◆ Brief ◆
Collect all lines from the records below that include the word "icon".

[Opening Supplied data section]

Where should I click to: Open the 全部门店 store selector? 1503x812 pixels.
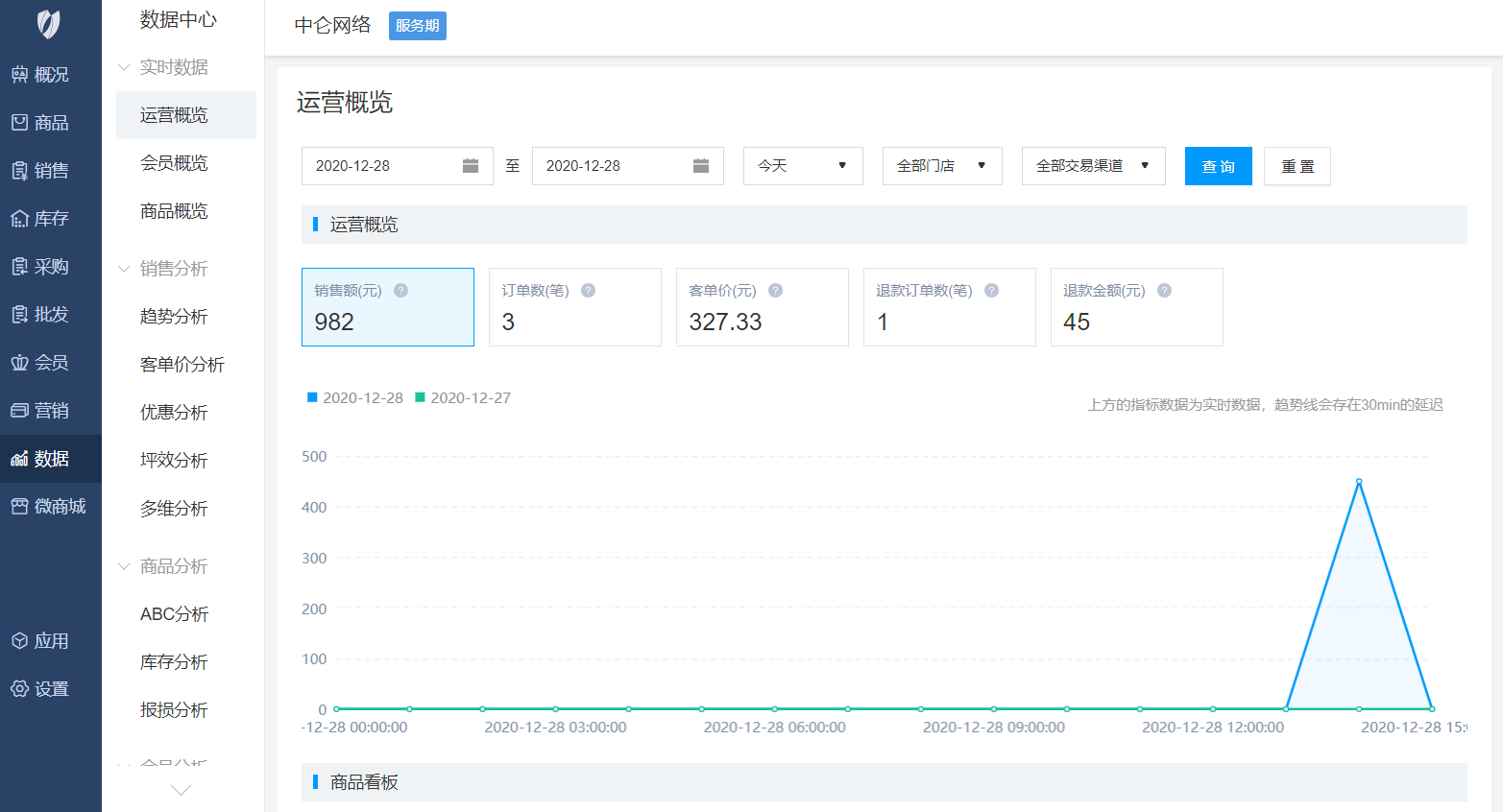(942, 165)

[Closing Supplied data section]
[Opening Supplied data section]

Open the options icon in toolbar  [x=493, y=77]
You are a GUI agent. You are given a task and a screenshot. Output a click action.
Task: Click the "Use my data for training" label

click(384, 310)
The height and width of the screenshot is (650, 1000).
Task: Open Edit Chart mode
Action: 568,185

[Closing Supplied data section]
[Opening Supplied data section]

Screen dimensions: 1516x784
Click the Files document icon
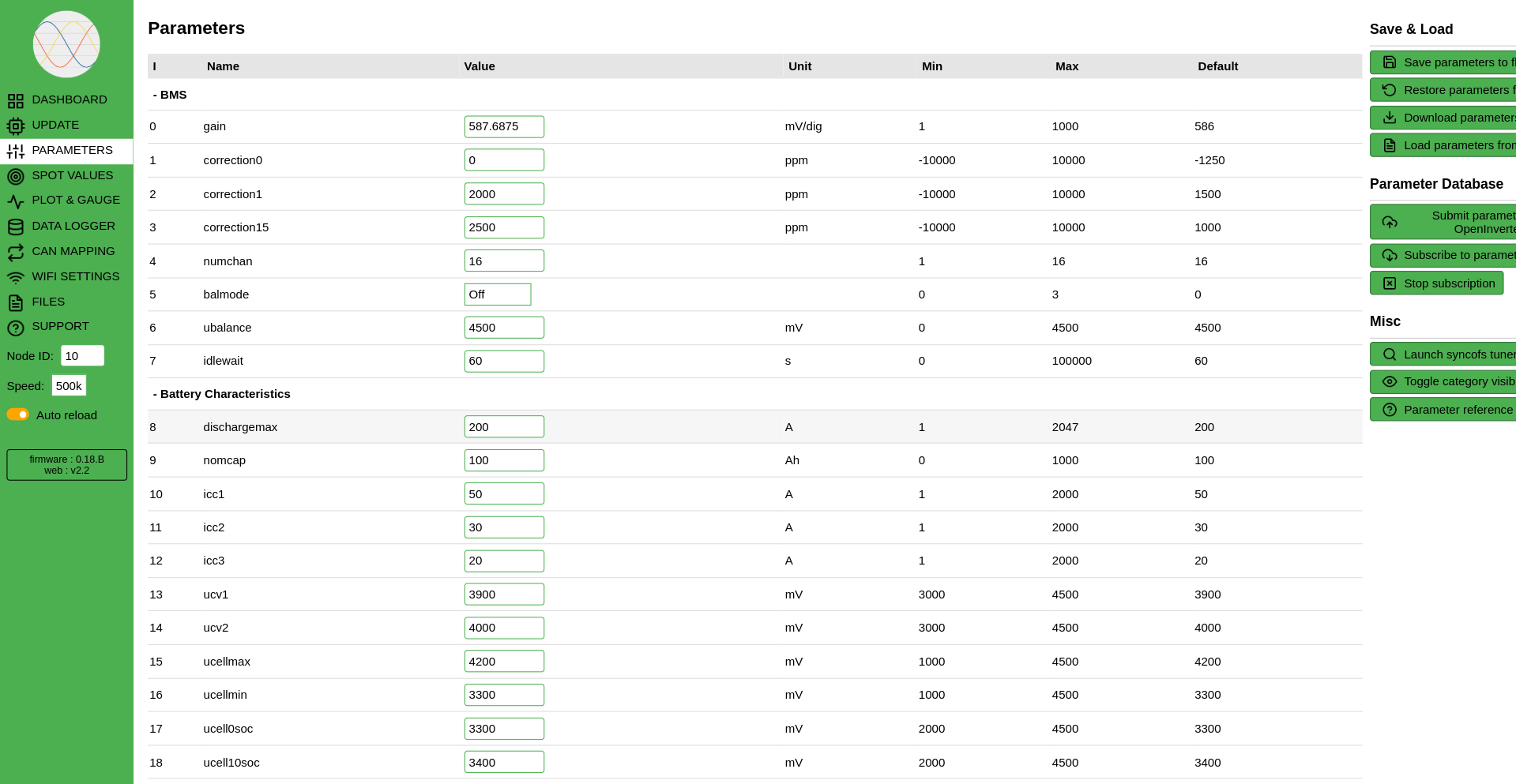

[Closing Supplied data section]

◆ Result for this task ◆
Open the options icon in toolbar  [x=493, y=77]
Click the Files document icon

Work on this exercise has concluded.